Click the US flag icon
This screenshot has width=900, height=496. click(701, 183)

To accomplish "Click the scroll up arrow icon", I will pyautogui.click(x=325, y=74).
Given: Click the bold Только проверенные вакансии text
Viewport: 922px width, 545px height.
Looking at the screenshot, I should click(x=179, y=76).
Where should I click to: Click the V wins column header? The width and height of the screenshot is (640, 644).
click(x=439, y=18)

┄┄┄┄┄┄┄┄┄┄┄┄┄┄┄┄┄┄┄┄

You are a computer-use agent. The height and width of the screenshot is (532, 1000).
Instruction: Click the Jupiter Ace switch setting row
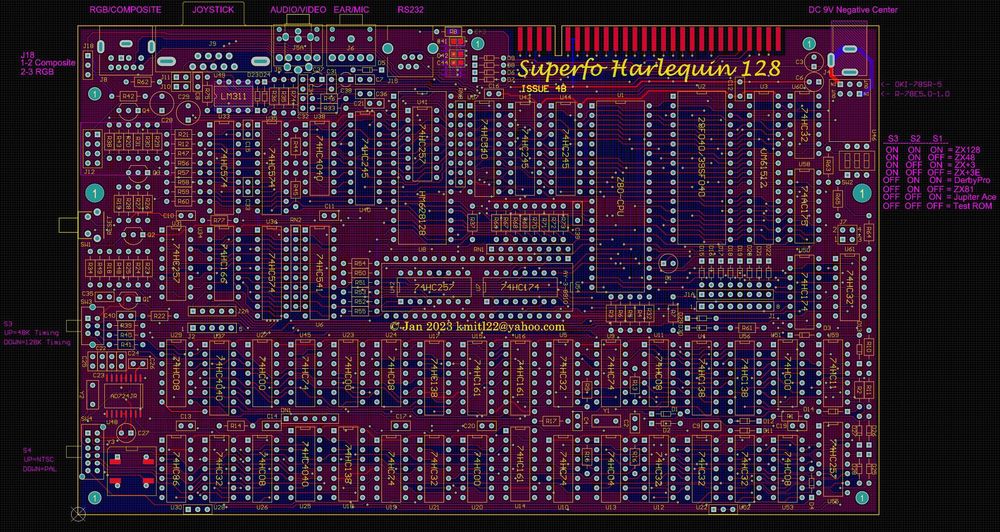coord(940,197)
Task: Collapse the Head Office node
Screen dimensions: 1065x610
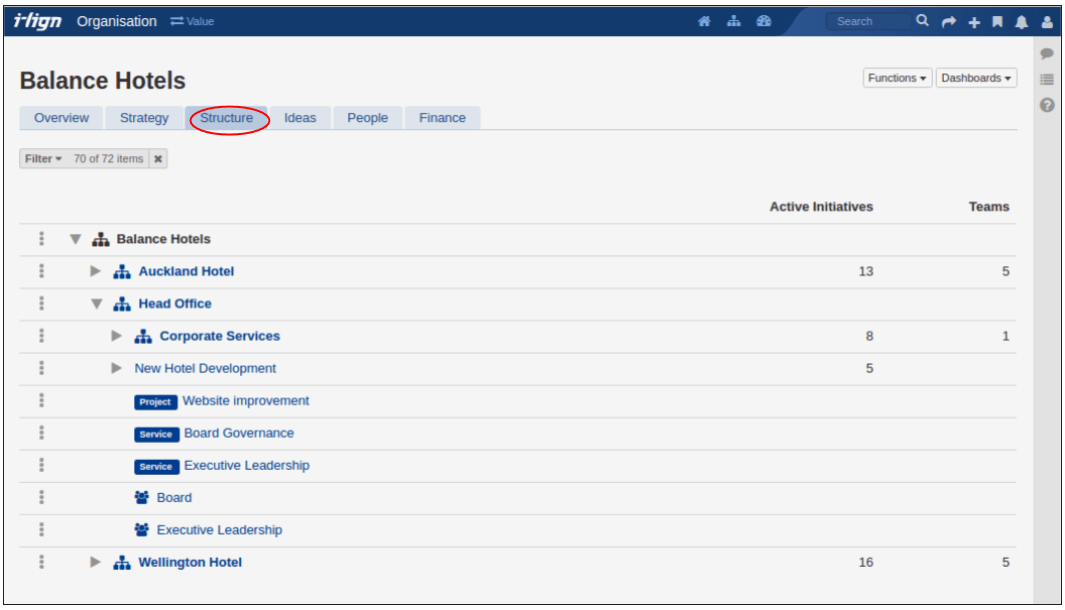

┄┄┄┄┄┄┄┄┄┄┄┄┄┄┄┄┄┄┄┄

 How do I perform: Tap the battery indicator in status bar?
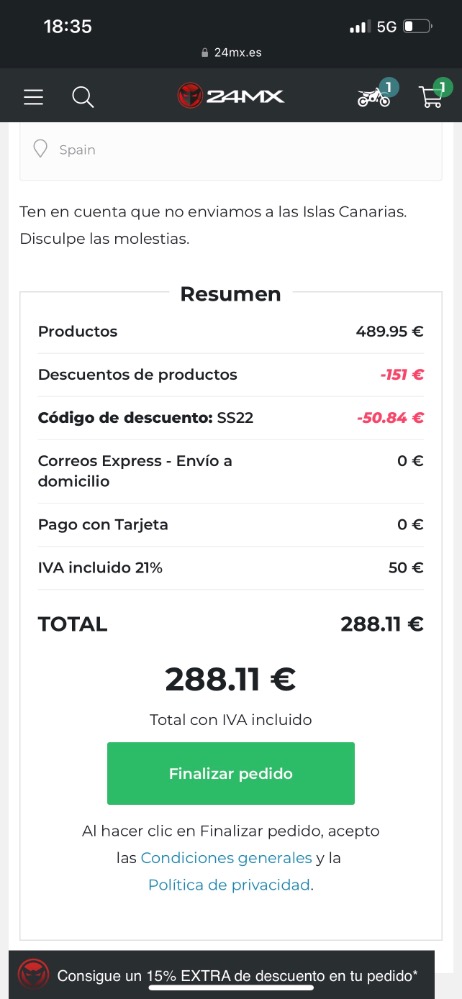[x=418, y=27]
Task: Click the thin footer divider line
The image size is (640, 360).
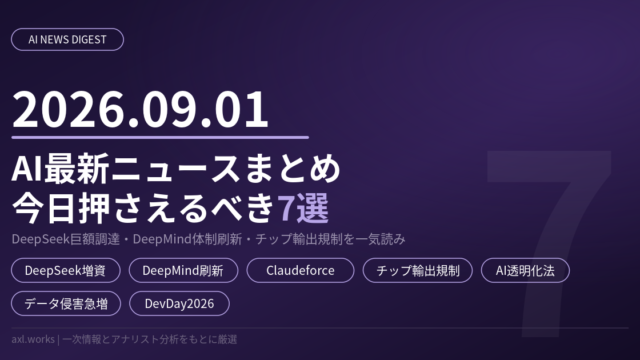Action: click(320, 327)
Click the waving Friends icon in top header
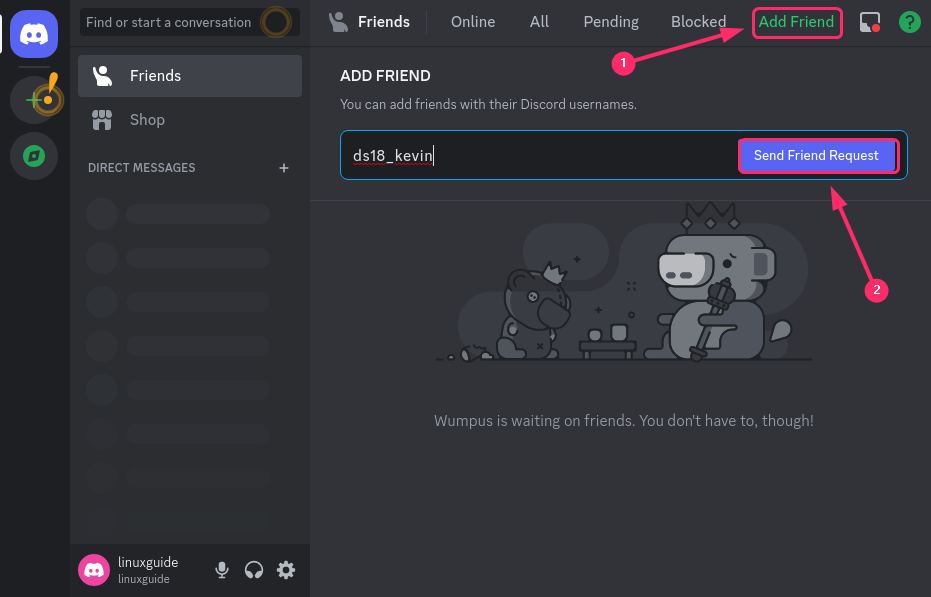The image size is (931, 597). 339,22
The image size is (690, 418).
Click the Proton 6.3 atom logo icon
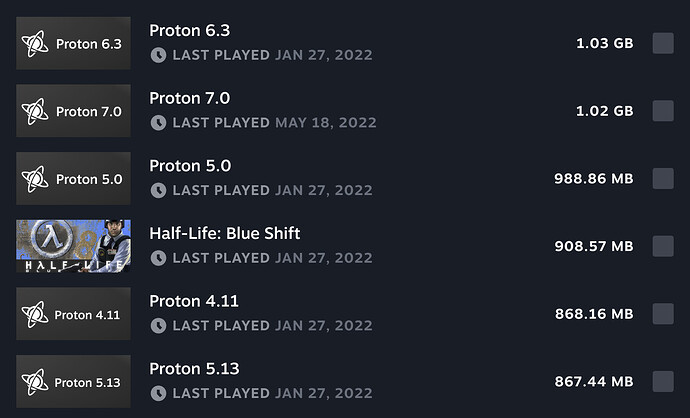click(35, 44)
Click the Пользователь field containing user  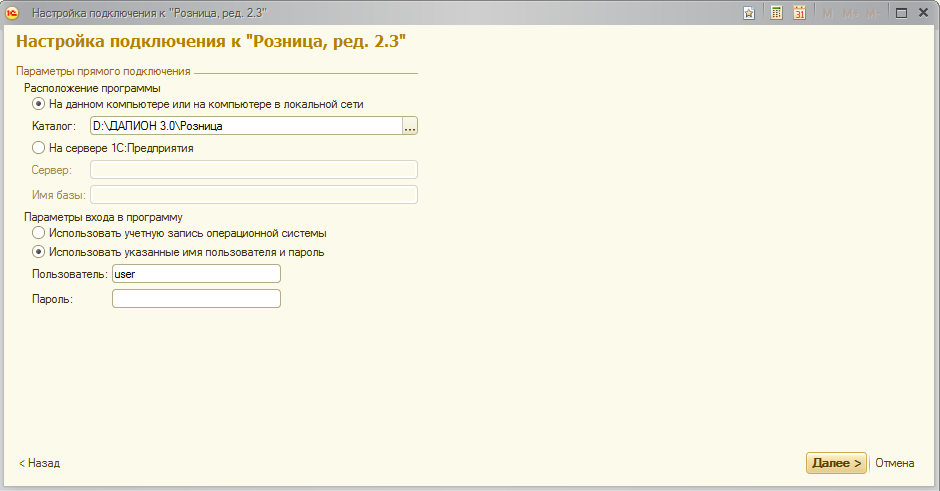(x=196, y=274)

┄┄┄┄┄┄┄┄┄┄┄┄┄┄┄┄┄┄┄┄

In the data above, find each line that uses the string "Task". Copy it.

▶ Answer to the problem:
Task: Collapse the Head Office node
Task: Click the thin footer divider line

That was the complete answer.